Greg Scoblete notes that apparent success does not make foolish wars any wiser:
Taking the country to war when vital U.S. interests are not at stake is not a good idea even if the U.S. manages to skate by without investing much in blood and treasure.
Likewise, starting wars against states that do not threaten and have not attacked the U.S. or our allies is the wrong thing to do. Starting a war against a government that had abandoned unconventional weapons and terrorism in exchange for normal relations makes even less sense. For over 150 days, the U.S. and our allies have bombed a country whose government and people had done nothing to any of us for a very long time. This may or may not lead to the establishment of a better political order in Libya, but it is one more disturbing expression of a militarized and unrestrained foreign policy that routinely treats the internal affairs of other states as our business. The Libyan war set the bar for future military action very low, and the direct costs were not very great, which means that the U.S. will likely find itself engaged in more interventions in the coming years.
Here in the U.S., the administration acted as if it had the authority to wage war on its own authority. At the same time, it denied that it was claiming this authority, and went so far as to pretend that the U.S. was not waging war in Libya. Despite some murmuring and a few mostly symbolic votes in the House, Congress utterly failed to meet its constitutional obligations, and it has provided to future administrations a ready-made precedent for launching arbitrary wars. The war in Libya has been an illegal one that made a mockery of our system of government. What could Americans possibly have to celebrate about this?
Starting their war in the name of protecting the civilian population, the intervening governments prolonged and expanded the ongoing civil war for the sake of achieving regime change, and then they pretended that this wasn’t what they were doing. The Libyan civil war arguably didn’t qualify for military action under the “responsibility to protect” doctrine, and the intervention exceeded its legal mandate months ago. As I wrote for World Politics Review in June:
Unfortunately, because the intervention long ago exceeded its mandate, it has likely contributed to greater evils than those it was intended to prevent, and its chances of success in protecting the population have therefore diminished greatly.

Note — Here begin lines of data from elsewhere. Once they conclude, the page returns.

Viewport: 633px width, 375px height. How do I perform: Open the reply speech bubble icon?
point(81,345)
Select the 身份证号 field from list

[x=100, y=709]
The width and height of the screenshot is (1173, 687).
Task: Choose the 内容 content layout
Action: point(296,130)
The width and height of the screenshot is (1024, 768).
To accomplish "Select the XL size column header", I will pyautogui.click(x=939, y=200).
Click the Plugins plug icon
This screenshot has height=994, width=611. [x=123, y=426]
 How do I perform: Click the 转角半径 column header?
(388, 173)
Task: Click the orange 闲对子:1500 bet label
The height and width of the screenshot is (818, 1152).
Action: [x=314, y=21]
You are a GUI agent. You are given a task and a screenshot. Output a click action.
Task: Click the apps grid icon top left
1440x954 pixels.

It is more than a little curious that some Libyan war supporters would now insist on arguing for “the utility, necessity, and morality of” R2P when the governments waging the Libyan war have done more than any of the doctrine’s critics to discredit it in the eyes of many other governments. Toppling Gaddafi does not vindicate the doctrine. It confirms that the Libyan war stopped having much to do with the doctrine several months ago.